**Input**
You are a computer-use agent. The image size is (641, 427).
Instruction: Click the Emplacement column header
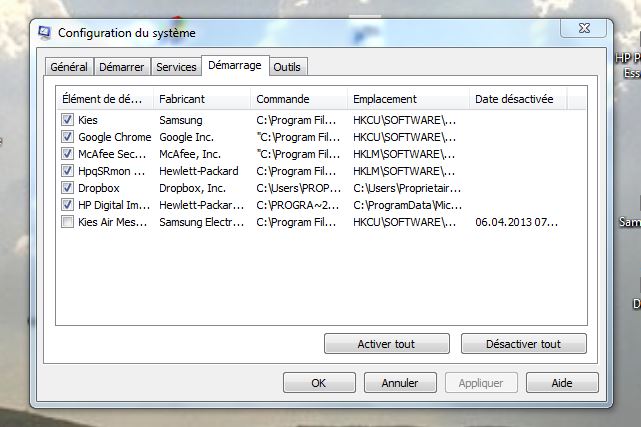tap(408, 99)
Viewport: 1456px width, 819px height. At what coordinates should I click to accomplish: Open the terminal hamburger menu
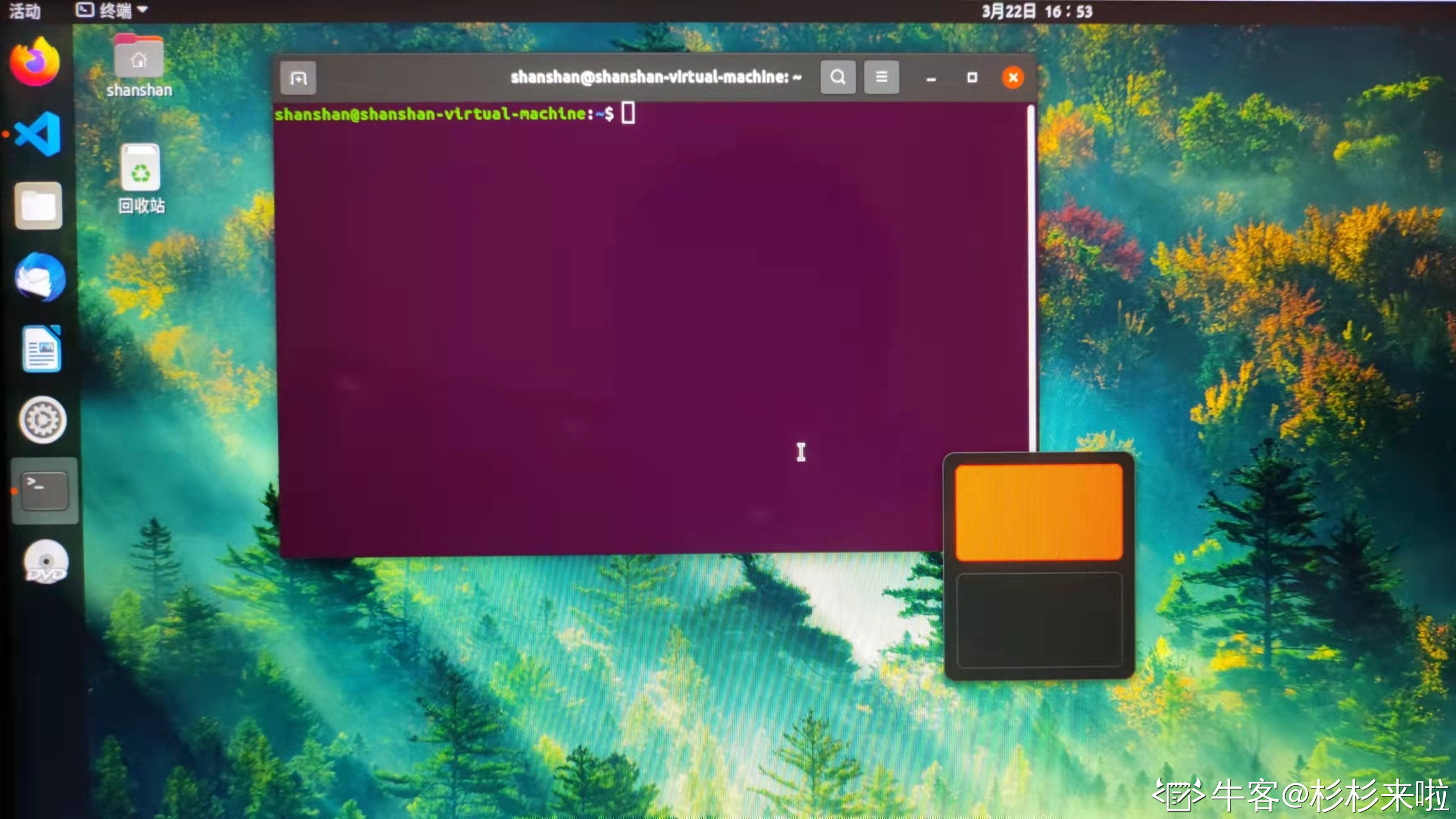[x=881, y=77]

**Task instructions**
Starting with the line that contains "Viewport: 1456px width, 819px" and going on through the end of the records, write out those lines again, requests included, with each coordinate in the answers multiplied by 2.1 and rounded to a whole number, halves rounding up. Leave the pictures out.

**Solution**
Viewport: 1456px width, 819px height. At what coordinates should I click to accomplish: Open the terminal hamburger menu
[x=1850, y=162]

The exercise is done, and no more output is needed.